(Collected data entries)
# # # # #

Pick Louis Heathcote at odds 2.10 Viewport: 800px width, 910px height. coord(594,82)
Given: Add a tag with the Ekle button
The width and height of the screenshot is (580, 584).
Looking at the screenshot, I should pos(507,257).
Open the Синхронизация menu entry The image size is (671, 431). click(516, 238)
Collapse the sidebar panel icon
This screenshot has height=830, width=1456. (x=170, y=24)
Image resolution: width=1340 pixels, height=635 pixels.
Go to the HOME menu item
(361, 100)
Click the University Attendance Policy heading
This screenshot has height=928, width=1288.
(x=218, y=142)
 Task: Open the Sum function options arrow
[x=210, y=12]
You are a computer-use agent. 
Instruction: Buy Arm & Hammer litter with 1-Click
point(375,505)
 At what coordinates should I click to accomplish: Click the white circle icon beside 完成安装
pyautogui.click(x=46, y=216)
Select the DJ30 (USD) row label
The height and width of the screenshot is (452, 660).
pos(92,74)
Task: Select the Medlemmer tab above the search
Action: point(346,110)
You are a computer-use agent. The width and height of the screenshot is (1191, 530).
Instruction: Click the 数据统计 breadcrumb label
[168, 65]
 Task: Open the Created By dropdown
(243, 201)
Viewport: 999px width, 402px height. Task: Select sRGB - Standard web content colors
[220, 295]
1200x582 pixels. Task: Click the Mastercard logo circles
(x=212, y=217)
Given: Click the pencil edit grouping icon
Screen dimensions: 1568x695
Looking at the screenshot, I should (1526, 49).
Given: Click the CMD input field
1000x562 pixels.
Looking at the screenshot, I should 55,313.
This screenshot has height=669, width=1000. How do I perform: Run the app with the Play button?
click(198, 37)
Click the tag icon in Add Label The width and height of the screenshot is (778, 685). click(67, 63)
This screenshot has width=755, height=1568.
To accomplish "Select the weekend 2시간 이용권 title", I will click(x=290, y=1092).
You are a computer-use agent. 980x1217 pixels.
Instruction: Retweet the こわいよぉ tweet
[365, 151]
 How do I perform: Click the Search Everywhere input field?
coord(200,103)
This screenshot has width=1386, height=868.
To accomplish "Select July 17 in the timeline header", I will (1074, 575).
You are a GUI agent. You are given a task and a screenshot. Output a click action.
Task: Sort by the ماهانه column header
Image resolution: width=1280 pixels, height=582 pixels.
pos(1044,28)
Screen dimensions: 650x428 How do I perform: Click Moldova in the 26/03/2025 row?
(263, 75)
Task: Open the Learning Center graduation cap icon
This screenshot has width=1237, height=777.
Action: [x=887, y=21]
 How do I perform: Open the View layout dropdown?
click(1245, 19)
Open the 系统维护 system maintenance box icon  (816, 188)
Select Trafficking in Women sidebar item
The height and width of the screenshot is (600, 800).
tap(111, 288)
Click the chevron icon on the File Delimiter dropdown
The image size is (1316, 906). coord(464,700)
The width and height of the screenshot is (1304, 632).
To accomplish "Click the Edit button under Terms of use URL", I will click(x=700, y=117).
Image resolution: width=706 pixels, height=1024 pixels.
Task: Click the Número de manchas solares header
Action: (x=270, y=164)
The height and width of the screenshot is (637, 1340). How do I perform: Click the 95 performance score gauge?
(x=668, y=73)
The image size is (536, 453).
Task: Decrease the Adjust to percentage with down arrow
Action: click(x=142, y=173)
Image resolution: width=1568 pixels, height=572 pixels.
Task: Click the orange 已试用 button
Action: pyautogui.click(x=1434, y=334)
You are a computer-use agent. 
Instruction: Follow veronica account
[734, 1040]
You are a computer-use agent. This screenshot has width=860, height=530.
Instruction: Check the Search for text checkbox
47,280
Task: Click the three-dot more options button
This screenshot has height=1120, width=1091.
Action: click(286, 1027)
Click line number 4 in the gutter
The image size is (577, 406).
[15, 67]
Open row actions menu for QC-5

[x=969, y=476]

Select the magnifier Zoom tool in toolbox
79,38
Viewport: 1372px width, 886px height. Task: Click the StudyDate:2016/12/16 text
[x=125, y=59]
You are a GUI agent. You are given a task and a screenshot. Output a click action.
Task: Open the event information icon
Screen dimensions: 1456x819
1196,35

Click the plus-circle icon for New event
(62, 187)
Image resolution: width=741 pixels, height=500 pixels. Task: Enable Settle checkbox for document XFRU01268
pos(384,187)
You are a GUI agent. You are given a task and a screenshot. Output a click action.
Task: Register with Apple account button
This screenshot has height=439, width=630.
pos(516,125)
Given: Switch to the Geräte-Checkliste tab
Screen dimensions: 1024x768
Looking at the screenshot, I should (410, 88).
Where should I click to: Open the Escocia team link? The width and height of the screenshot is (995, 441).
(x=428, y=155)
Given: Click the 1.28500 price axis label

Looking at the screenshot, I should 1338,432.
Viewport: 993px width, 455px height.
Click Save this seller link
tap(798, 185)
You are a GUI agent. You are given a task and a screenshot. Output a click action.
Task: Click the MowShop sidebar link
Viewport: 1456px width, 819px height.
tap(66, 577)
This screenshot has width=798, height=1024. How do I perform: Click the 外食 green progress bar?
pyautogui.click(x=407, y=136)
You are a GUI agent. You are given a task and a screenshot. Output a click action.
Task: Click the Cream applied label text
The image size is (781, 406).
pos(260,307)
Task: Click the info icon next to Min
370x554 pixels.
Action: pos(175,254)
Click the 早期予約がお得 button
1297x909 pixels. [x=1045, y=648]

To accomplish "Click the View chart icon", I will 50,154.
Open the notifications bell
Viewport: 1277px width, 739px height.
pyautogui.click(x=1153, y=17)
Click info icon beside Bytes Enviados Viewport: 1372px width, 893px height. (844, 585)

# # # # #

= What is being asked =
Only the lines from the one holding "Task: Click the info icon next to Min" through the end of the records should appear in the answer, each repeated exactly.

= Exercise output =
Task: Click the info icon next to Min
370x554 pixels.
Action: pos(175,254)
Click the 早期予約がお得 button
1297x909 pixels. [x=1045, y=648]

To accomplish "Click the View chart icon", I will 50,154.
Open the notifications bell
Viewport: 1277px width, 739px height.
pyautogui.click(x=1153, y=17)
Click info icon beside Bytes Enviados Viewport: 1372px width, 893px height. (844, 585)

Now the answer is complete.